Jika pasar modern skala besar juga dijadikan tempat rekreasi atau sekadar cuci mata karena sering menggelar pertunjukan musik, pameran lukisan, dan sejenisnya, tidak demikian halnya dengan minimarket. Keberadaan minimarket murni untuk menggaet pembeli. Tak ada kegiatan yang sifatnya menghibur.
“Kalau butuh apa-apa, saya lebih sering ke Indomaret atau Alfamart. Selain harganya pasti, juga buka 24 jam. Jadi bisa sewaktu-waktu,” kata Indah, warga Purwomukti, Semarang.
Indah mengunjungi supermarket besar sehabis gajian. Terakhir kali dia mengunjungi pasar tradisional adalah saat berbelanja kebutuhan pesta menikah. Setelah itu tidak pernah lagi. Padahal, saat ini anak sulungnya sudah berumur 12 tahun.
Minimarket yang memiliki jaringan kuat, selain mengancam pasar tradisional, juga mengancam kelangsungan toko kelontong dan toko rumahan. Sejak kehadiran minimarket berjaringan, toko-toko kecil di kampung mulai menyusut tajam.
“Yang nyebelin, minimarket juga jualan gas, air galon. Bahkan, terasi dan obat sakit kepala eceran sampai keran air, peralatan listrik. Ini jelas mematikan kami. Saat ini para tetangga jarang kemari, bahkan sekadar membeli rokok,” tutur Wibowo, pemilik toko kelontong di kawasan Candi Lama, Semarang.

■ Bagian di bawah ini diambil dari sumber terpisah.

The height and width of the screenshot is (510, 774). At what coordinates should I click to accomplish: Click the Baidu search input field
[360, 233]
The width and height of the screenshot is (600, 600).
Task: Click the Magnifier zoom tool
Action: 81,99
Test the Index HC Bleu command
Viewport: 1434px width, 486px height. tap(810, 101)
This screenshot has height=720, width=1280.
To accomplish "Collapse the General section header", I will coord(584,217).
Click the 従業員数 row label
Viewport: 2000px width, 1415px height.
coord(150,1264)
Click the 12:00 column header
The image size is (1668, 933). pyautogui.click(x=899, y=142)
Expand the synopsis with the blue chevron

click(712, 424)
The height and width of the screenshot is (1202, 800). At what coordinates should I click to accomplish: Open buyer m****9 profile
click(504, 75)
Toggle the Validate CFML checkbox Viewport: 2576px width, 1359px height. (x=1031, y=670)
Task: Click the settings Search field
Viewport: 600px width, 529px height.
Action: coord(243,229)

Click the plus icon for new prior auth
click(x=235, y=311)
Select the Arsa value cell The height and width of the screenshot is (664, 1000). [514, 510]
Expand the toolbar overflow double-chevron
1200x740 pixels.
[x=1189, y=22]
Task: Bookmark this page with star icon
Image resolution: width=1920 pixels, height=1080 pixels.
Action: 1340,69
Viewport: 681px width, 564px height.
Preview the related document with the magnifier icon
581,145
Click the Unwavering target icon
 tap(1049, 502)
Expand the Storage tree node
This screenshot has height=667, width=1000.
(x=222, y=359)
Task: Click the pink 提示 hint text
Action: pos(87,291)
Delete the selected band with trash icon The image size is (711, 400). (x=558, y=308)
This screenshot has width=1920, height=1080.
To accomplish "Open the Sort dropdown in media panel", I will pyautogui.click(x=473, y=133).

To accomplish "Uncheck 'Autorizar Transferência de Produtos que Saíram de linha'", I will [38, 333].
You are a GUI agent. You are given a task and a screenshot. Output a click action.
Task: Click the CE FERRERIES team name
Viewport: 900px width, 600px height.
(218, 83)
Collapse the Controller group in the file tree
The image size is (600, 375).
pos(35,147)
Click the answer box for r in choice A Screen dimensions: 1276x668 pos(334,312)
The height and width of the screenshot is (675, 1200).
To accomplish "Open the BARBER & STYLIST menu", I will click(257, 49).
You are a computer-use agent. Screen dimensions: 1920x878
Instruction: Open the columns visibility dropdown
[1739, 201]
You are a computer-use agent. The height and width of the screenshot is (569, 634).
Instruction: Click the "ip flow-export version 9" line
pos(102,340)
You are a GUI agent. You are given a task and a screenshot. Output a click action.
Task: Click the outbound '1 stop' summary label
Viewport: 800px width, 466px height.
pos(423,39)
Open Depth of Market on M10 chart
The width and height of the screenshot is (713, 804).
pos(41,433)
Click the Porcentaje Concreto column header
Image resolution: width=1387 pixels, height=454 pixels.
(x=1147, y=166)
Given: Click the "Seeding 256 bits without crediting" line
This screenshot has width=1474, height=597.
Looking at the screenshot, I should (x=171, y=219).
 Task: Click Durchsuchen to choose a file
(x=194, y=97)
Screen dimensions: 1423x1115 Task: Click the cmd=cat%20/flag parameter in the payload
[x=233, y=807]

Dalam peraturan daerah tentang perlindungan pasar tradisional yang sedang dibahas DPRD Jawa Tengah, ternyata yang diatur hanya jam operasional pasar modern. Namun tidak ada pembatasan jarak minimarket dalam radius tertentu.
Semarang berbenah menjadi kota metropolis, namun bukan berarti harus dipenuhi supermarket, minimarket, dan kekuatan kapital lain. Yang terjadi saat ini, masyarakat tengah diguyur pencitraan bahwa kota besar adalah kota yang dipenuhi kekuatan modal dan jaringan.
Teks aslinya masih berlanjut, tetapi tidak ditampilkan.